Nope, I'm not pregnant, and never will be again, if I can help it. But I think a lot about my experience of being on the tenure track with two little girls (1 and 3 when I started), and about how this influences my advising graduate students now, and how it shapes my thinking about feminism and family. I'm also co-writing a book about how to maintain your humanity when you become an academic (my co-author is a former colleague of mine, who happens to be both a scientist and a dude who raised some kids himself when he was coming up through the ranks). So this stuff is just on my mind.
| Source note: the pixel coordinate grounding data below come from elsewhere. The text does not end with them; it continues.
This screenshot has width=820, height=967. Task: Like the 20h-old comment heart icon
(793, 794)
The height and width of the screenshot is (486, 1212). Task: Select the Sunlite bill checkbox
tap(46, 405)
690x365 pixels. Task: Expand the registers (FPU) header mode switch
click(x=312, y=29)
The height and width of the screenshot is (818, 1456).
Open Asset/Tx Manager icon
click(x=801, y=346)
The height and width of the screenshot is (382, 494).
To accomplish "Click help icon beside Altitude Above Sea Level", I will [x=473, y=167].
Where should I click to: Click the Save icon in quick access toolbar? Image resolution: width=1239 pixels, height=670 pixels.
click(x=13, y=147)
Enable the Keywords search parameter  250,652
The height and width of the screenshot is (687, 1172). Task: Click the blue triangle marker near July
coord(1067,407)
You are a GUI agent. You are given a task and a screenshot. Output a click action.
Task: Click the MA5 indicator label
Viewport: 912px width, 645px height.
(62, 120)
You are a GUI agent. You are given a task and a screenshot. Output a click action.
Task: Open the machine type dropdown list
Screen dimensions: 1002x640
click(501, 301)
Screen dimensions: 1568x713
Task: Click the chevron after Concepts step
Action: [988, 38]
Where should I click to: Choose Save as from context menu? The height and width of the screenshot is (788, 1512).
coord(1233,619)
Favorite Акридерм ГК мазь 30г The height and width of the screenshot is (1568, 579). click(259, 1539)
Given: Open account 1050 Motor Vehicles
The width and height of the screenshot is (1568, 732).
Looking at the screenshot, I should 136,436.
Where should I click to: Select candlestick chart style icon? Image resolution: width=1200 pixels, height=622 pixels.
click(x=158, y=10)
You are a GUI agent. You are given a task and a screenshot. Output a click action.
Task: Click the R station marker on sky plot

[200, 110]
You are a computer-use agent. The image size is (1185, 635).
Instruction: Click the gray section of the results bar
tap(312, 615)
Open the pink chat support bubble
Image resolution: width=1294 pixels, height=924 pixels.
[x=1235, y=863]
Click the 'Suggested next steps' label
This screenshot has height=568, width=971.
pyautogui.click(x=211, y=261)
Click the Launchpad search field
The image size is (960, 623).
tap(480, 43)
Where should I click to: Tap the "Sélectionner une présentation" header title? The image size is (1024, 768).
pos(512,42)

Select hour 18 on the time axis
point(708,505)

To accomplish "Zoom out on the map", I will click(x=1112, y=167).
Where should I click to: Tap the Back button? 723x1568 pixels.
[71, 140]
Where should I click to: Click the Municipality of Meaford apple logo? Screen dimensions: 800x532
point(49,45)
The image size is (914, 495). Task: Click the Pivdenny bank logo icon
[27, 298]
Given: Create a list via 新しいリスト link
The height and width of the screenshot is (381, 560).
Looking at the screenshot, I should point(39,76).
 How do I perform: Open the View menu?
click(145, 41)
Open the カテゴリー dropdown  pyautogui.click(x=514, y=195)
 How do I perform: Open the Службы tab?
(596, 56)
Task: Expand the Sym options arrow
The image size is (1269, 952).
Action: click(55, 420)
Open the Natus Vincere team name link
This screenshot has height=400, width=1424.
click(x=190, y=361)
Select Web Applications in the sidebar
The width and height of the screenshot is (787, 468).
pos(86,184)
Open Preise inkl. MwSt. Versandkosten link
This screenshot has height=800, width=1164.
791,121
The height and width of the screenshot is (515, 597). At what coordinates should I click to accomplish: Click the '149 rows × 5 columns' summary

[Misunderstandings about tenure abound, so.... When you're on the "tenure track" that basically means you have about six years to publish a whole bunch of work in academic journals or in books, maybe get some big grants from the federal government, maybe make sure some graduate students you advise graduate, and maintain somewhat decent teaching evaluations. Essentially, you work your ass off with no guarantees of reward. Because, in your sixth year, a bunch of people--and I mean dozens of people--evaluate your work. If they agree your work is deserving, you get tenure, which usually means a pay increase and that you get to stay on at the university until you choose to leave or really, really step in some bad doodoo and are forced out. If you don't get tenure, you either have to start all over at another university (which is rare) or you have to build a whole different career. You might have gone to graduate school for ten years to get your degree, have $100,000 in student loans, have put your whole life into your work, etc., but if you don't get tenure, you're out. The weight of that potential failure is excruciating for many of us. And yet we are the "lucky" ones because at least we got tenure-track jobs and can make a living wage. Most academics do not even get a shot at these jobs now.]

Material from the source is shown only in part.